Their anchoring line, ‘tears of pearls,’ is crafted to reflect what could be interpreted as the loss of beauty and sense of prized loved that’s been washed away by the slow-building resentment riddling the song’s verses, “We stare each other down like victims in the grind, probing all the weakness and hurt still left behind, and we cry these tears of pearls.”

Their chorus adds another unique layer to their concept by comparing their hidden feelings to tainted treasures lurking within a jewellery box, “All these mixed emotions we keep locked away like stolen pearls.”

4. Mitski – A Pearl

A Pearl is a fresh indie rock track swarming with captivatingly unique flavours, with a sound almost like 1960’s psychedelia meets 1990s grunge.

Mitski’s unconventional pearl metaphor is rooted in their chorus, where they place the gem as a symbol of the remnant of the rarest type of love, turned to ruins;

“It’s just that I fell in love with a war, nobody told me it ended, and it left a pearl in my head, and I roll it around every night just to watch it glow.”

Like how any precious jewellery unearths sincere memories every time you dig it out of your jewellery box, Mitski shines a light upon the nostalgic act of carrying the crystalline remnants of a broken relationship with you.

5. Gary Clark, Jr. – Pearl Cadillac

Gary Clark Jr’s pop track Pearl Cadillac is flushed with smoky guitar solos sounding with the symphonic power of a 1980s rock ballad.

Clark masterfully blends his vintage influences with crystal-clear contemporary pop to craft a landscape for his timeless track, centred around the concept of leaving home to make yourself a better man.

The pearl Cadillac becomes a symbol of a peaceful, better future, winning back the love of those you’ve hurt through positive change and personal transformation;

“I remember when I left home in that pearl Cadillac, I was searching for some kinda way to pay you back, for your love.. I won’t let you down, Imma make you proud.”

This is a song for anyone who needs to take a step away to reflect on their blessings and downfalls before they start to step forwards again.

6. Samantha Gongol – Pearls

Featuring as a bonus track on the Fifty Shades Free soundtrack, Pearls is an undoubtedly sultry pop song which harnesses an array of jewellery-inspired lines.

From feeling “caught up” in your lover, to falling “like pearls to the ground” in love or in lust, Pearls captures the essence of dominant feminine energy, like a goddess radiantly bejewelled and glistening with power.

The track’s chorus summons a darker shade, “When the pearls on my neck get too tight, I’ll let go, at least I could leave you, I wouldn’t, I need you,” making a song for anyone feeling hopelessly tangled in the chains of your lover.

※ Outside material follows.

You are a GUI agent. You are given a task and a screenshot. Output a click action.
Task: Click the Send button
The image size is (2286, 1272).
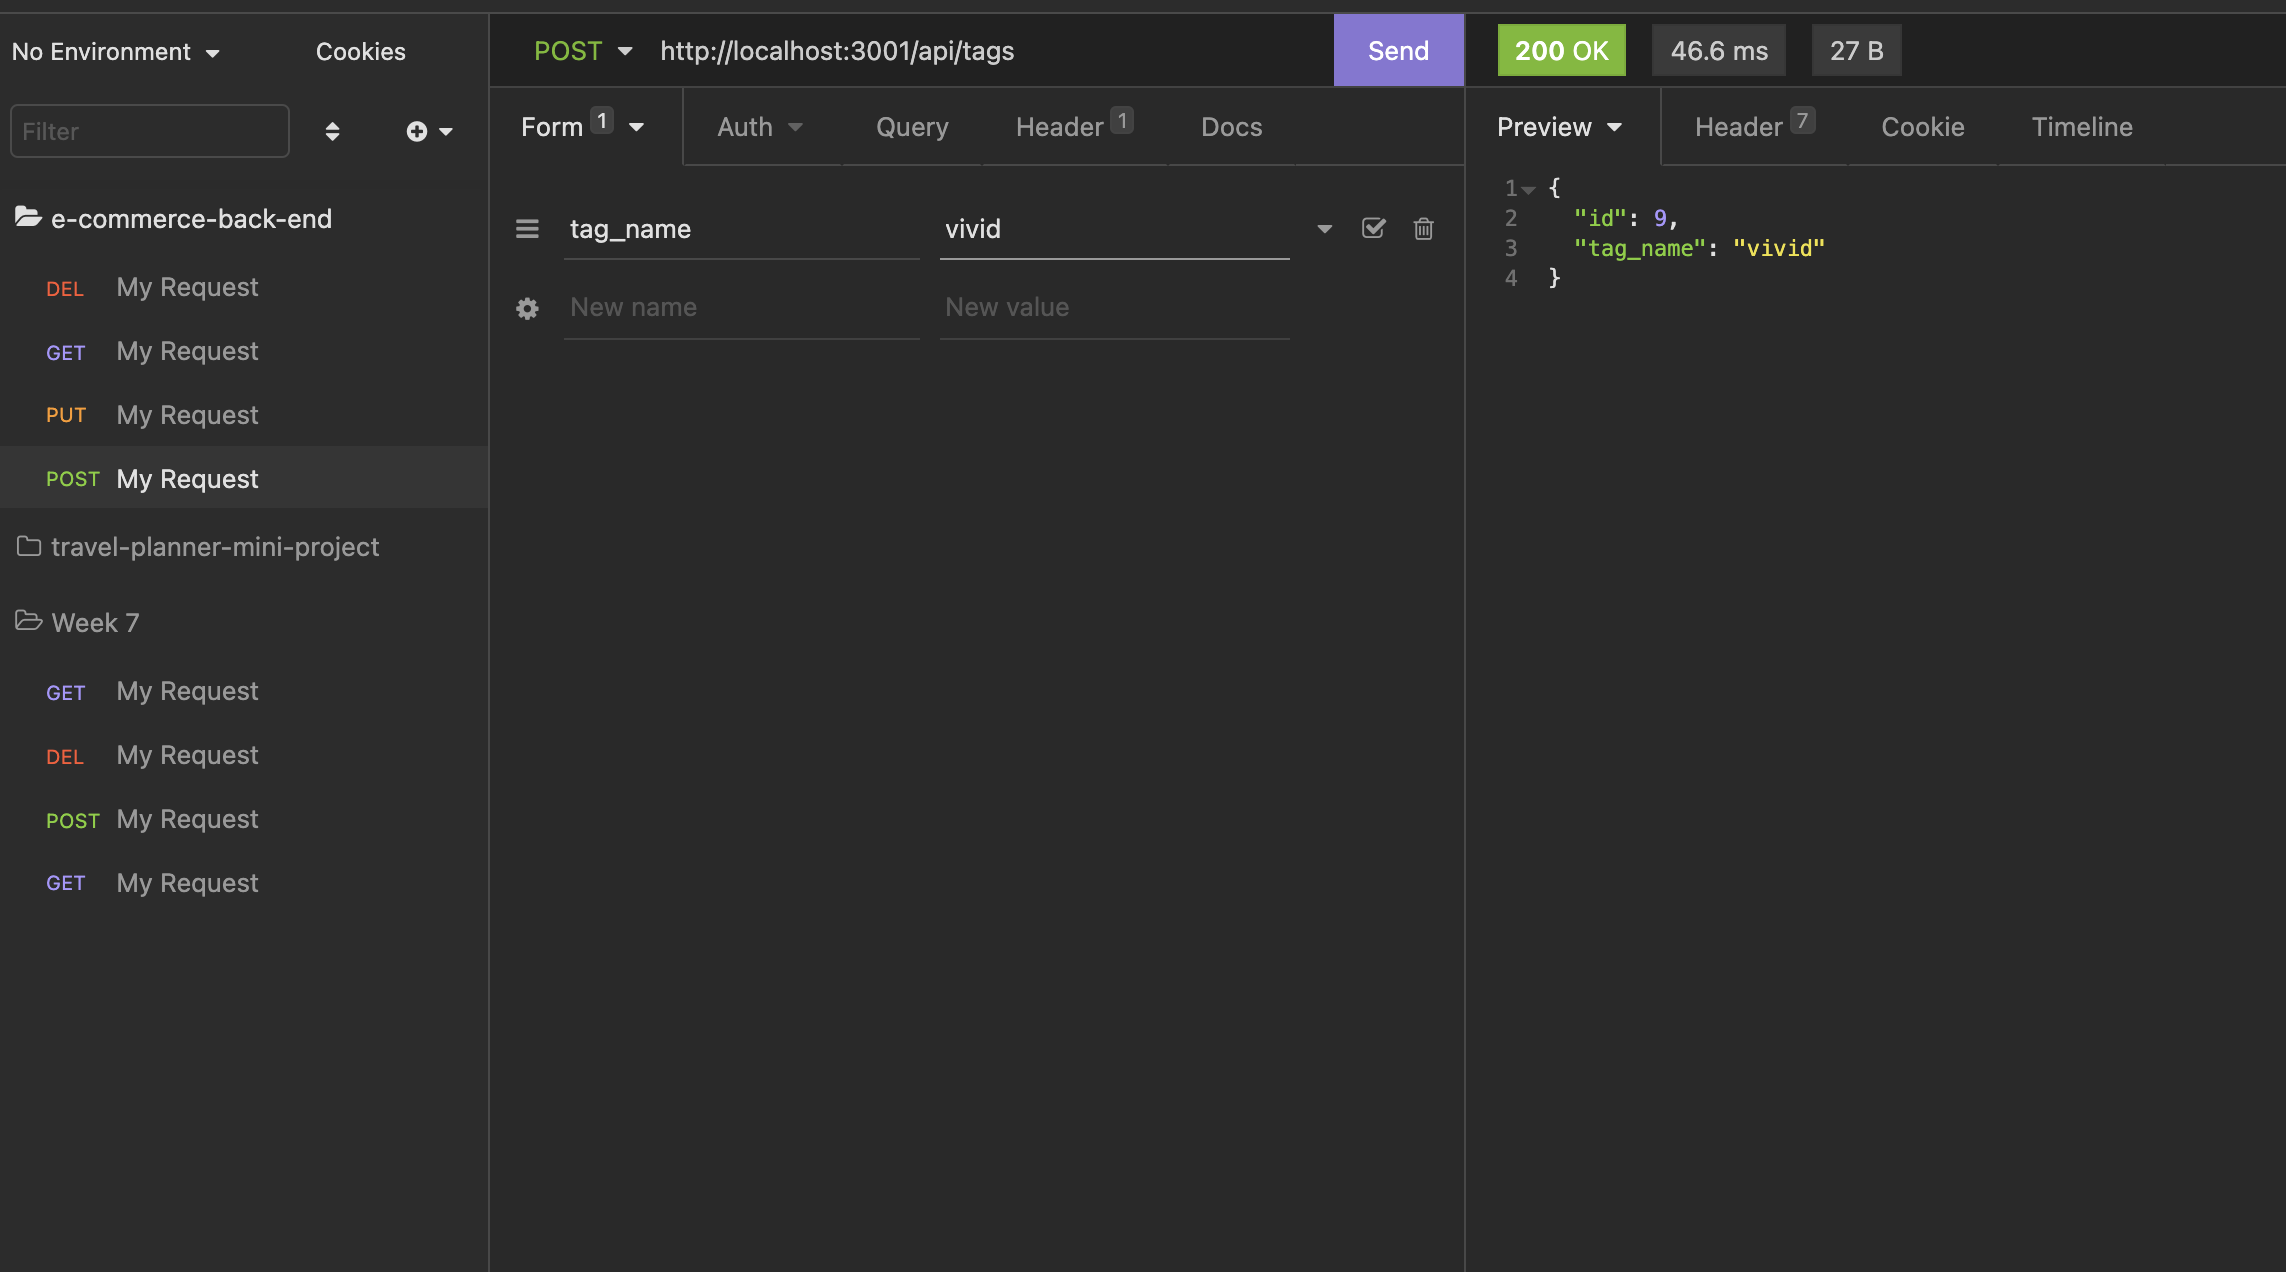pyautogui.click(x=1397, y=51)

7. Prince And The New Power Generation – Diamonds And Pearls

Prince’s 1991 single, Diamonds And Pearls, is a song that wholeheartedly gives yourself to your partner, putting the power in their hands and laying the world at their feet.

Prince studs his song with light-bearing jewels to poetically allude to the extent he would go to in order to brighten his partner’s life with love;

“If I gave you diamonds and pearls, would you be a happy boy or girl, if I could I would give you the world, but all I can do is just offer you my love.”

8. Omega – Pearls In Her Hair

Pearls In Her Hair is a late 60s prog rock track dripping with psychedelia and folksy influences, evoking the soundscape of an ancient Celtic forest glistening with mysticism.

Omega’s track is wonderfully scenic, every verse doused in captivating woodland imagery, “One day the sun, too tired to shine, slept in the deep, green sombre lake and in the darkness, the world did ail, until she came for all our sake.”

The mythical girl appears as an illusion, never quite settling into either fact nor fiction; “That girl with pearls in her hair, is she real or just made of air, long since she’s been asleep in the ocean deep.”

This song transports you to an Alice In Wonderland-style of novelty and obscurity, woven together by the peace and freedom of the sea’s pearly treasures.